───── Supplied data ─────

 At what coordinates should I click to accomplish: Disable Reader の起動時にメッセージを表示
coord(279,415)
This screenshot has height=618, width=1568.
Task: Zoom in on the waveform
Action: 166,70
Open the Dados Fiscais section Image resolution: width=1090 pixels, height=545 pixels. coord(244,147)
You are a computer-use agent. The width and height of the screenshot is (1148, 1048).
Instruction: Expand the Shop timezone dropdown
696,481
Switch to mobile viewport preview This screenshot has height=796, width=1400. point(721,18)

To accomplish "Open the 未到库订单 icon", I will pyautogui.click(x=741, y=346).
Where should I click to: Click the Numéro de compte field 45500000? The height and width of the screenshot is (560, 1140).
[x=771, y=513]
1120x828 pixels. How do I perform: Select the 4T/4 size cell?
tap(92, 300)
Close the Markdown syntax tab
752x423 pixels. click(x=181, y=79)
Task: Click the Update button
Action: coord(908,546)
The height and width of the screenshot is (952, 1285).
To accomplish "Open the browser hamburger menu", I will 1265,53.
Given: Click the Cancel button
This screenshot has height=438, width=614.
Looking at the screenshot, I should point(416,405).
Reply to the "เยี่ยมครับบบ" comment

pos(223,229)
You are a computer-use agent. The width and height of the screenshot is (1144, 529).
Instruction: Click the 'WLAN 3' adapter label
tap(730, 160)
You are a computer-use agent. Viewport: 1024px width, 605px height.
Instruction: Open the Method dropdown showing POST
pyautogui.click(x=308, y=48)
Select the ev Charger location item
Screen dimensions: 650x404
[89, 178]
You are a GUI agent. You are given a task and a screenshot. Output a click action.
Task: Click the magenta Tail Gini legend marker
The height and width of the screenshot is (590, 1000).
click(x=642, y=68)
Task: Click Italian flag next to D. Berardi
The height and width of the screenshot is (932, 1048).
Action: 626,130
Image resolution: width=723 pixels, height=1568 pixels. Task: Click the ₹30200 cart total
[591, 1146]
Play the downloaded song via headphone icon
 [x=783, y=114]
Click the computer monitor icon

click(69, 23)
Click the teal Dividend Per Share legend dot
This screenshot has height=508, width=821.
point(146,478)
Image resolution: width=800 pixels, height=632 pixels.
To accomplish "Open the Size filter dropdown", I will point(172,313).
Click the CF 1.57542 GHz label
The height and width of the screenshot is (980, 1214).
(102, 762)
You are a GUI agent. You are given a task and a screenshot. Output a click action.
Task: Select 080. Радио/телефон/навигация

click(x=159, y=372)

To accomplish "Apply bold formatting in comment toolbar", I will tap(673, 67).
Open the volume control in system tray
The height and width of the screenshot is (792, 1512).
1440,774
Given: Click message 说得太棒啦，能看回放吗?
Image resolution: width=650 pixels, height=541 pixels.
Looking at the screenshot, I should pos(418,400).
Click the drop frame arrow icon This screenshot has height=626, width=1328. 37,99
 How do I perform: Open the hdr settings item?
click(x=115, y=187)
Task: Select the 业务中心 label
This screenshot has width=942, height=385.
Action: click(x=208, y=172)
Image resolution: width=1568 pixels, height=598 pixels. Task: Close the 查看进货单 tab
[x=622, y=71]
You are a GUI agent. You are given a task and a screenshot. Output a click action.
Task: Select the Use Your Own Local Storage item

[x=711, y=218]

─────

- **What you should do**: The entries above should be repeated exactly, every one of them.

- **Task solution**:
 At what coordinates should I click to accomplish: Disable Reader の起動時にメッセージを表示
coord(279,415)
This screenshot has height=618, width=1568.
Task: Zoom in on the waveform
Action: 166,70
Open the Dados Fiscais section Image resolution: width=1090 pixels, height=545 pixels. coord(244,147)
You are a computer-use agent. The width and height of the screenshot is (1148, 1048).
Instruction: Expand the Shop timezone dropdown
696,481
Switch to mobile viewport preview This screenshot has height=796, width=1400. point(721,18)

To accomplish "Open the 未到库订单 icon", I will pyautogui.click(x=741, y=346).
Where should I click to: Click the Numéro de compte field 45500000? The height and width of the screenshot is (560, 1140).
[x=771, y=513]
1120x828 pixels. How do I perform: Select the 4T/4 size cell?
tap(92, 300)
Close the Markdown syntax tab
752x423 pixels. click(x=181, y=79)
Task: Click the Update button
Action: coord(908,546)
The height and width of the screenshot is (952, 1285).
To accomplish "Open the browser hamburger menu", I will 1265,53.
Given: Click the Cancel button
This screenshot has height=438, width=614.
Looking at the screenshot, I should point(416,405).
Reply to the "เยี่ยมครับบบ" comment

pos(223,229)
You are a computer-use agent. The width and height of the screenshot is (1144, 529).
Instruction: Click the 'WLAN 3' adapter label
tap(730, 160)
You are a computer-use agent. Viewport: 1024px width, 605px height.
Instruction: Open the Method dropdown showing POST
pyautogui.click(x=308, y=48)
Select the ev Charger location item
Screen dimensions: 650x404
[89, 178]
You are a GUI agent. You are given a task and a screenshot. Output a click action.
Task: Click the magenta Tail Gini legend marker
The height and width of the screenshot is (590, 1000).
click(x=642, y=68)
Task: Click Italian flag next to D. Berardi
The height and width of the screenshot is (932, 1048).
Action: 626,130
Image resolution: width=723 pixels, height=1568 pixels. Task: Click the ₹30200 cart total
[591, 1146]
Play the downloaded song via headphone icon
 [x=783, y=114]
Click the computer monitor icon

click(69, 23)
Click the teal Dividend Per Share legend dot
This screenshot has height=508, width=821.
point(146,478)
Image resolution: width=800 pixels, height=632 pixels.
To accomplish "Open the Size filter dropdown", I will point(172,313).
Click the CF 1.57542 GHz label
The height and width of the screenshot is (980, 1214).
(102, 762)
You are a GUI agent. You are given a task and a screenshot. Output a click action.
Task: Select 080. Радио/телефон/навигация

click(x=159, y=372)

To accomplish "Apply bold formatting in comment toolbar", I will tap(673, 67).
Open the volume control in system tray
The height and width of the screenshot is (792, 1512).
1440,774
Given: Click message 说得太棒啦，能看回放吗?
Image resolution: width=650 pixels, height=541 pixels.
Looking at the screenshot, I should pos(418,400).
Click the drop frame arrow icon This screenshot has height=626, width=1328. 37,99
 How do I perform: Open the hdr settings item?
click(x=115, y=187)
Task: Select the 业务中心 label
This screenshot has width=942, height=385.
Action: click(x=208, y=172)
Image resolution: width=1568 pixels, height=598 pixels. Task: Close the 查看进货单 tab
[x=622, y=71]
You are a GUI agent. You are given a task and a screenshot. Output a click action.
Task: Select the Use Your Own Local Storage item

[x=711, y=218]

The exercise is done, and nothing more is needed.